In June 1982, Moore made his first formal visit to the store. Witnesses disagreed on whether Guthrie was notified of this visit in advance, as required by the Company manual. During the visit, Moore continued to criticize Guthrie in front of his staff. Moore made decisions normally reserved for the store manager, such as rearranging staff duties and changing employee ratings. He examined merchandise records and concluded that the store was out of stock in too many items. Guthrie and other employees testified that the store was converting from a manual to a computerized stock control system and that the items were actually in stock. Moore, however, refused to take the switchover into account. Moore made several other criticisms that Guthrie's witnesses characterized as minor problems found at most stores.

As a result of this visit, Moore lowered Guthrie's rating to a four and set new performance goals. Several of his subordinates testified that morale was low in the store because of Moore's visits, and one testified that she resigned because of them. Guthrie believed that he would be fired if he did not meet Moore's goals, and that the goals were impossible to meet, during remodeling and inventory-system changeover. In August 1982, he resigned, effective October 1. He spent several months looking for a job, finally obtaining one in Idaho for a substantially lower salary.

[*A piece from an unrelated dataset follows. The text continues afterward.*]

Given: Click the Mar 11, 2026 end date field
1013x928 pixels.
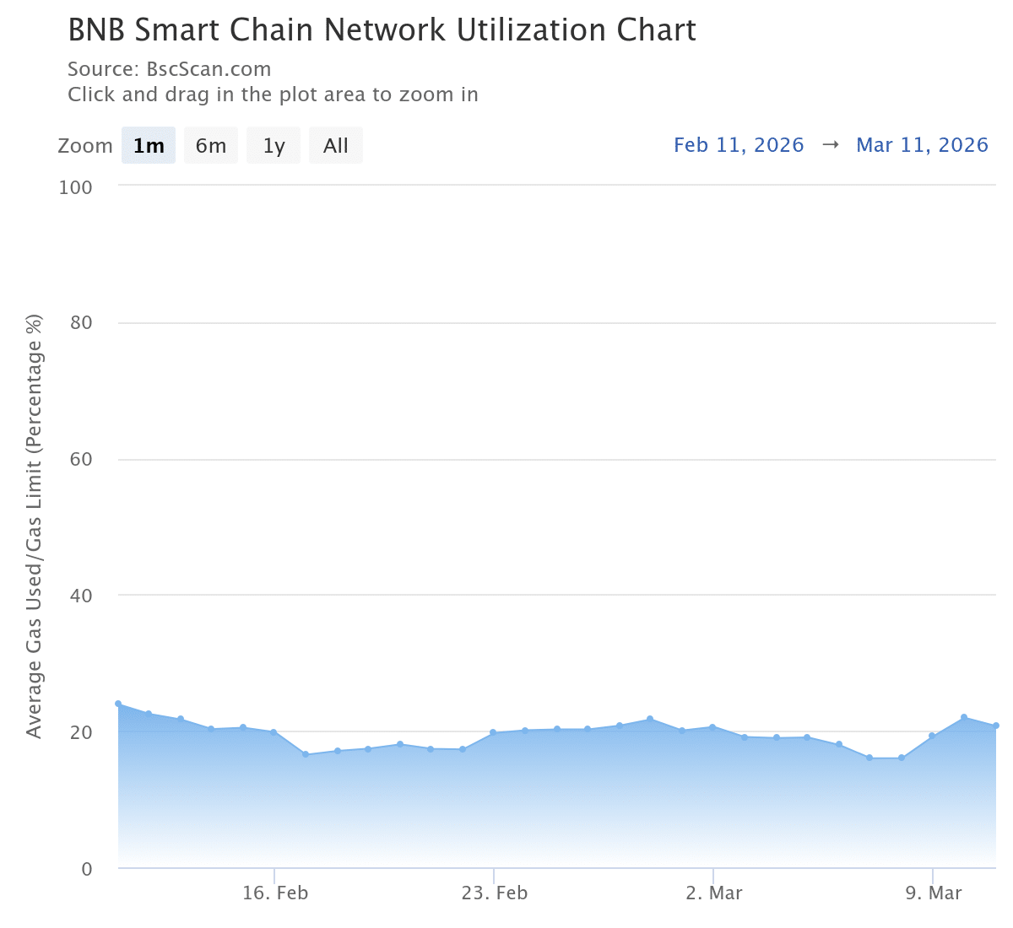Looking at the screenshot, I should (x=922, y=145).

Guthrie's replacement, Lawrence Mason, was forty-seven years old. Although sales and profit figures fell after he took over the store, he received a three rating and was allowed to run the store without interference.

Guthrie sued under the ADEA and added pendant state claims for breach of fiduciary duty and intentional infliction of emotional distress. Eleven days before trial, Penney moved to amend its answer to include a statute of limitations defense to the claim for emotional distress. The jury heard testimony on the state claims, but, at the close of the evidence, the judge granted a directed verdict for the defendant on both. On his ADEA claim, Guthrie was awarded back pay, liquidated damages, attorney's fees, costs and reinstatement.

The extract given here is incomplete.